### Assignment
Below are records; from the line containing "1355x772 pixels. At" through the very last line, output each line exactly. No pictures.

(Beginning of Records for this exercise)

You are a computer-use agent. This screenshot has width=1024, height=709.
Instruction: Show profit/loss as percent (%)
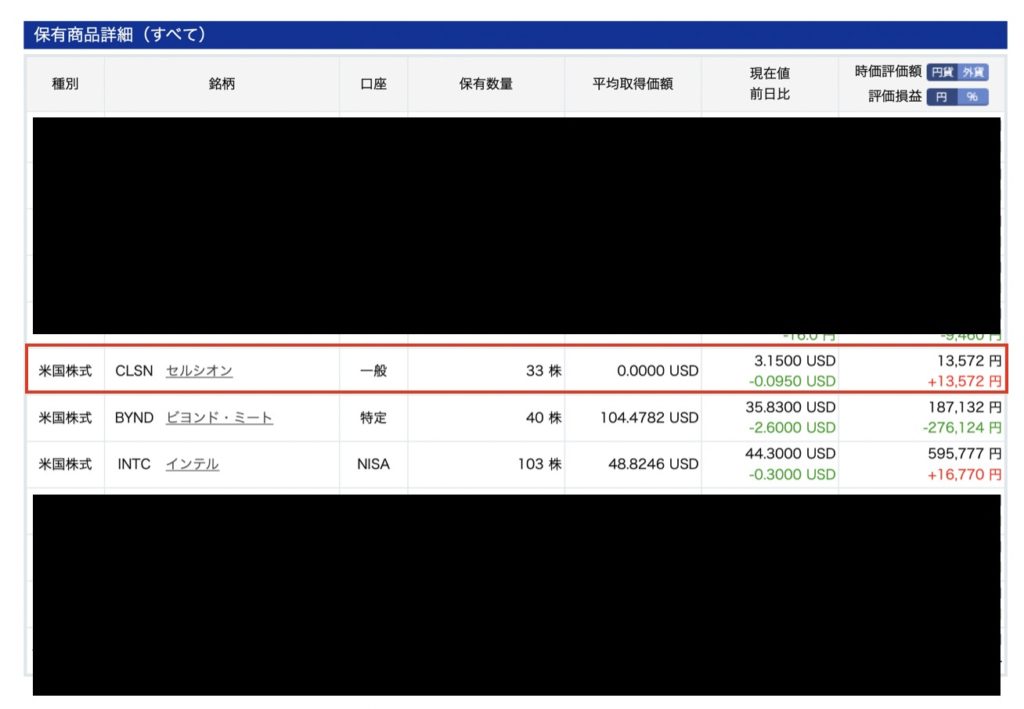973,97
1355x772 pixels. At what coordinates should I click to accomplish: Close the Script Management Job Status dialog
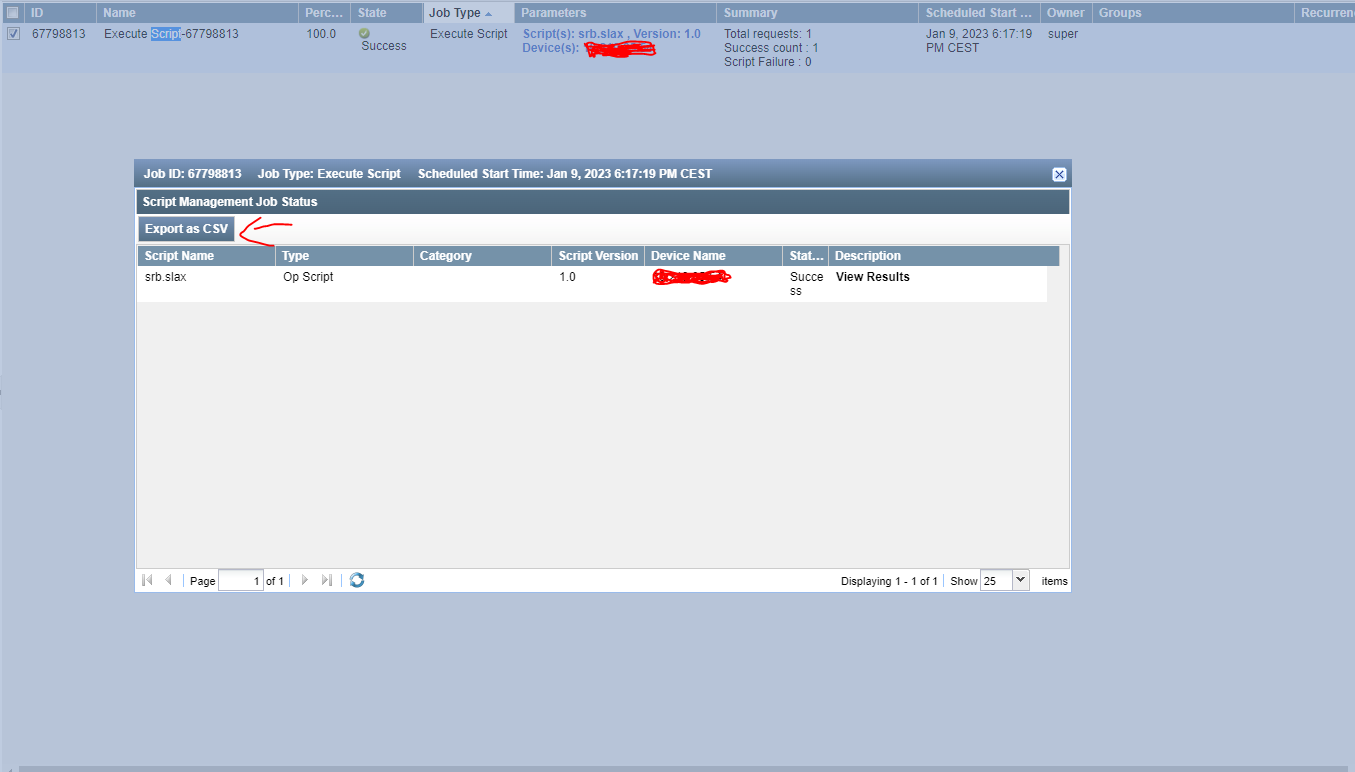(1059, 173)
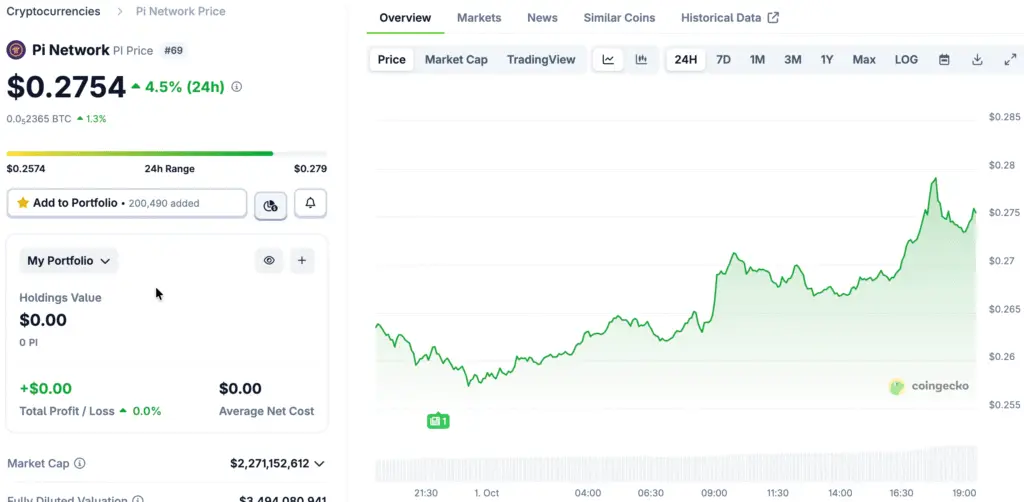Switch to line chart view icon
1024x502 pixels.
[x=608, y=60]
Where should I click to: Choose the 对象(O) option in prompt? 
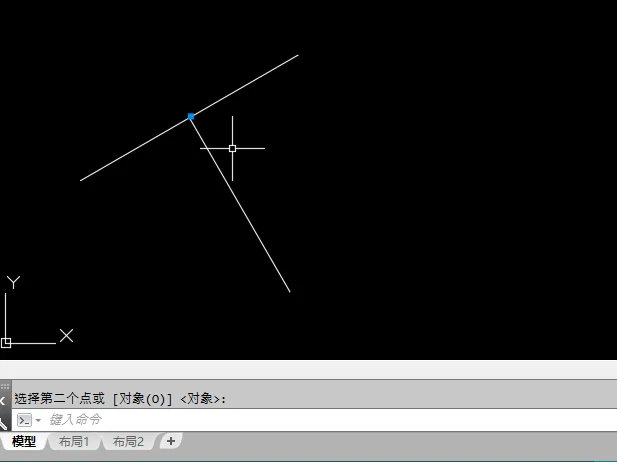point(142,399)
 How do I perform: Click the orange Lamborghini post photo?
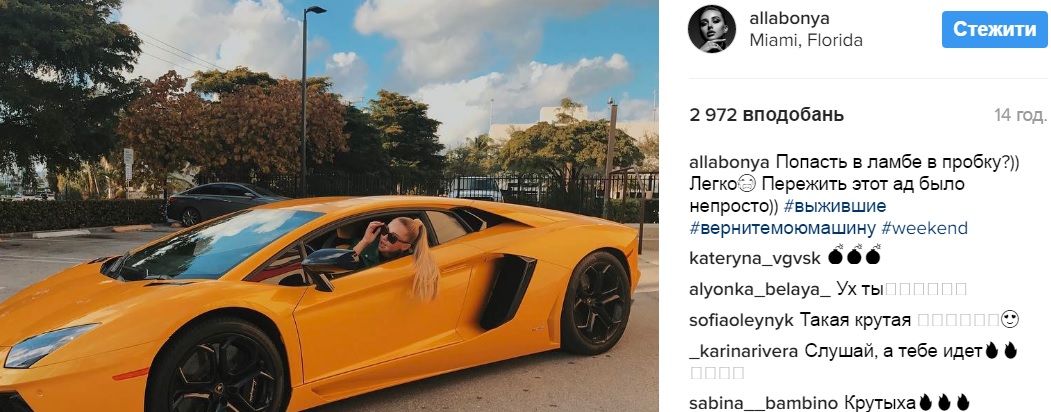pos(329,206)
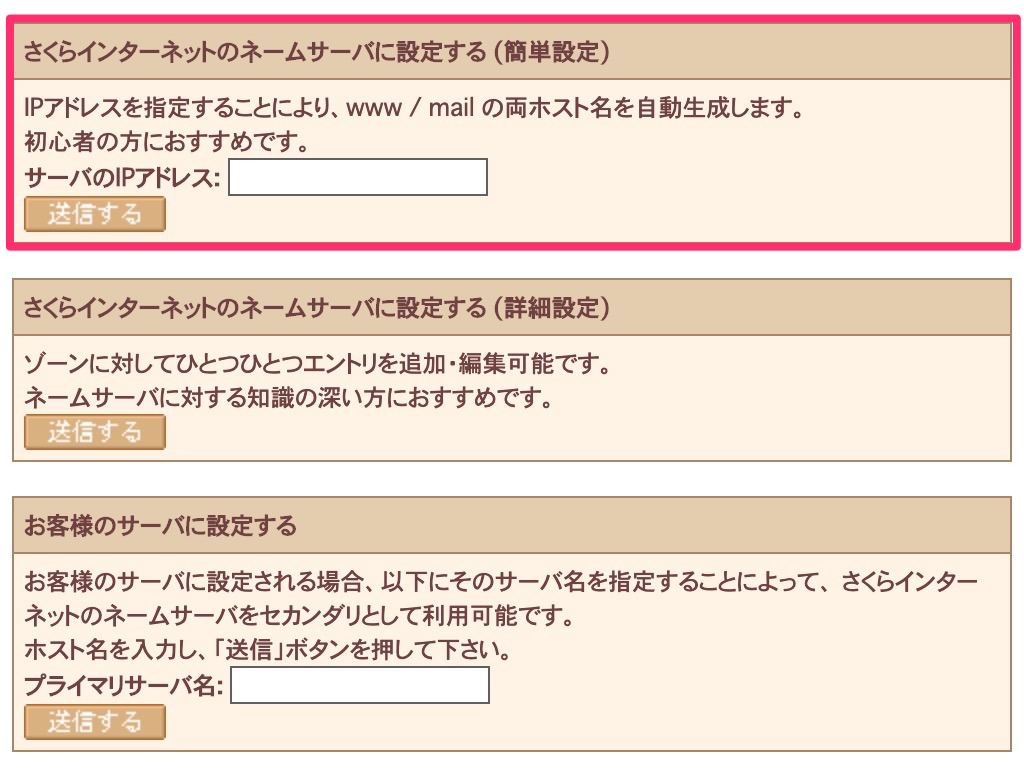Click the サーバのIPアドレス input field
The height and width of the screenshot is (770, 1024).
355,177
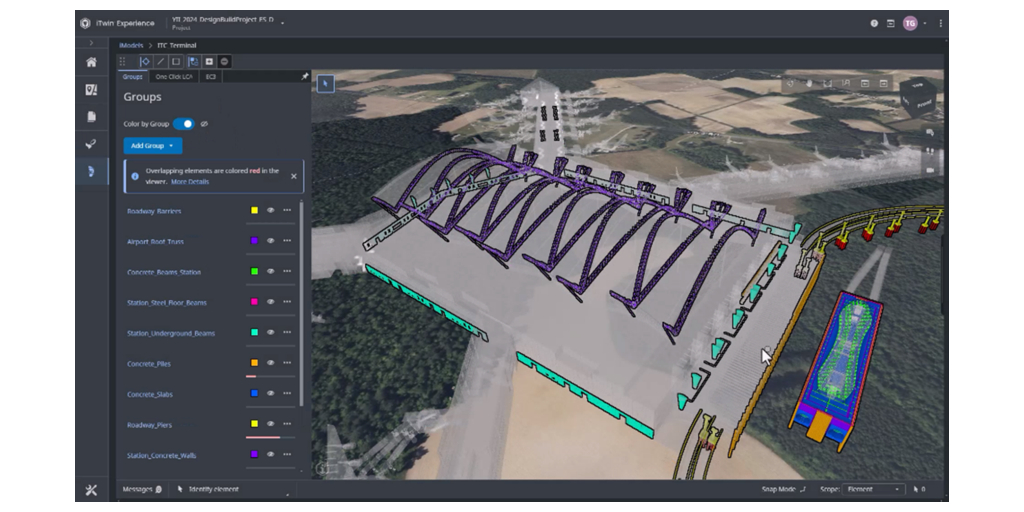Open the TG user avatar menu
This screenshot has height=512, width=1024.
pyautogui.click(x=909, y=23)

(End of Records for this exercise)

### Exercise response
1355x772 pixels. At what coordinates should I click to accomplish: Close the Script Management Job Status dialog
(1059, 173)
Switch to line chart view icon
1024x502 pixels.
[x=608, y=60]
Where should I click to: Choose the 对象(O) option in prompt? 
point(142,399)
 How do I perform: Click the orange Lamborghini post photo?
pos(329,206)
Click the サーバのIPアドレス input field
The height and width of the screenshot is (770, 1024).
355,177
Open the TG user avatar menu
This screenshot has height=512, width=1024.
pyautogui.click(x=909, y=23)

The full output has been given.